File metadata and controls

330 lines (242 loc) · 35.6 KB

SFT Structured-TOML Config Reference


Table of Contents


Overview

Every SFT recipe under examples/toml/sft_config/<recipe>.toml is parsed against the pydantic schema SFTExperimentConfig. Each top-level TOML section ([job], [model], …) maps to one sub-model in that file. The schema is strict — every sub-model sets extra="forbid", so an unknown key raises ValidationError before training starts (typo guard).

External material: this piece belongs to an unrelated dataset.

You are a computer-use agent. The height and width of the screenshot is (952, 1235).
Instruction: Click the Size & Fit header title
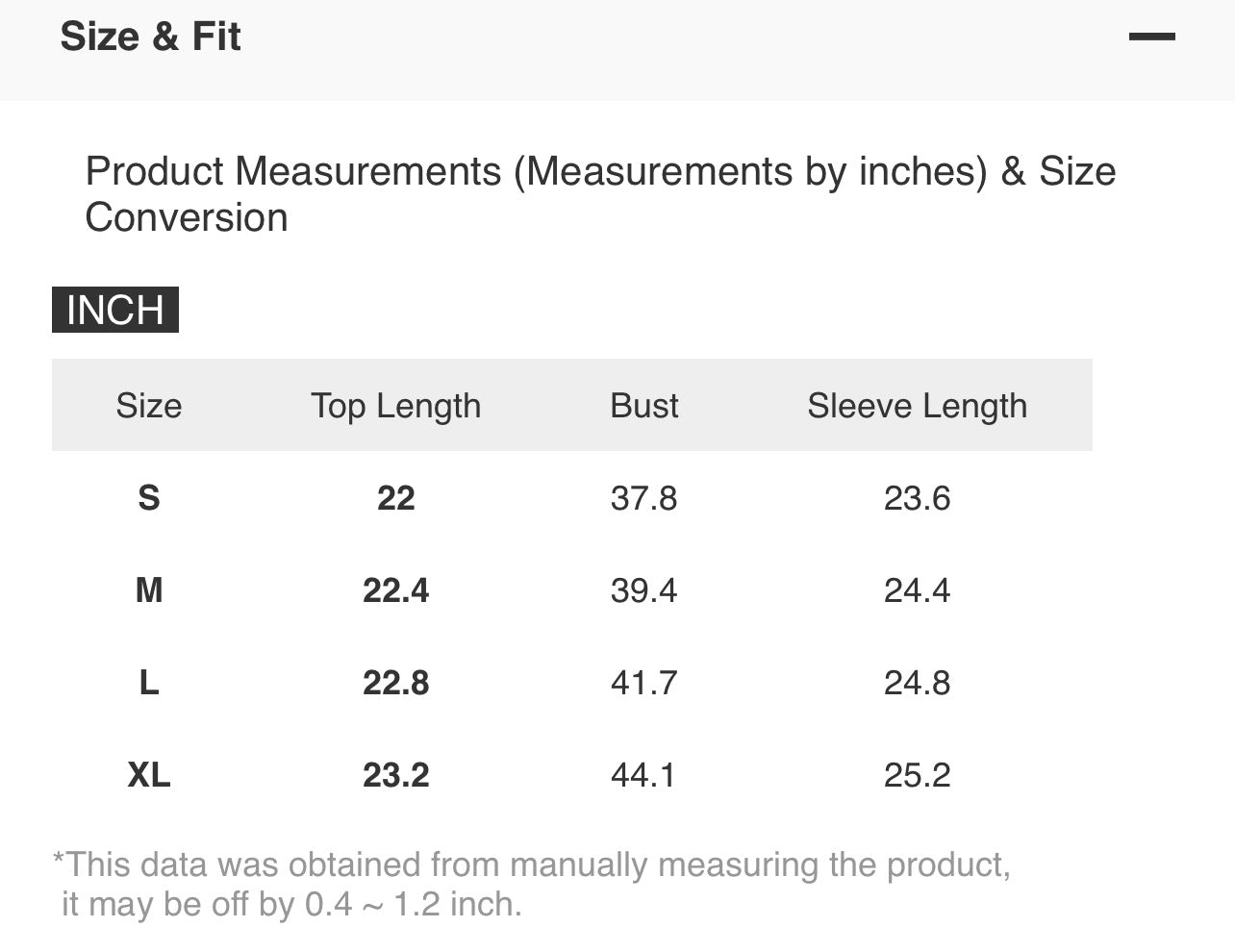point(150,37)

After validation, the TOML dict is converted to a Hydra override list by build_hydra_overrides (see VFM ↔ VLM path remaps), and load_experiment_from_toml(...) loads the base config (chosen by [job].task) and applies the overrides via Hydra. Trailing CLI overrides passed after -- to cosmos_framework.scripts.train are appended last, so they win over TOML values.

TOML at a glance

[job]                                # run identity + base-config / experiment selector
[model]                              # top-level model knobs
[model.ema]                          # EMA tracking of generation-pathway weights
[model.parallelism]                  # FSDP / context-parallel / CFG-parallel topology
[model.compile]                      # torch.compile knobs
[model.activation_checkpointing]     # AC mode + recompute knobs
[model.tokenizer]                    # VFM only: Wan VAE
[model.backbone]                     # VLM only: backbone HF id + optional safetensors path
[optimizer]                          # AdamW
[optimizer.lr_multipliers]           # optional per-substring lr multipliers
[scheduler]                          # LambdaLinear / LambdaCosine
[trainer]                            # max_iter, grad_accum, logging
[trainer.callbacks.compile_tokenizer]  # VFM only
[trainer.callbacks.grad_clip]        # clip_norm + force_finite
[checkpoint]                         # load_path, save_iter, key-skip blocklist
[dataloader_train]                   # top-level scalars only
[custom]                             # free-form, project-owned escape hatch (opaque to the framework)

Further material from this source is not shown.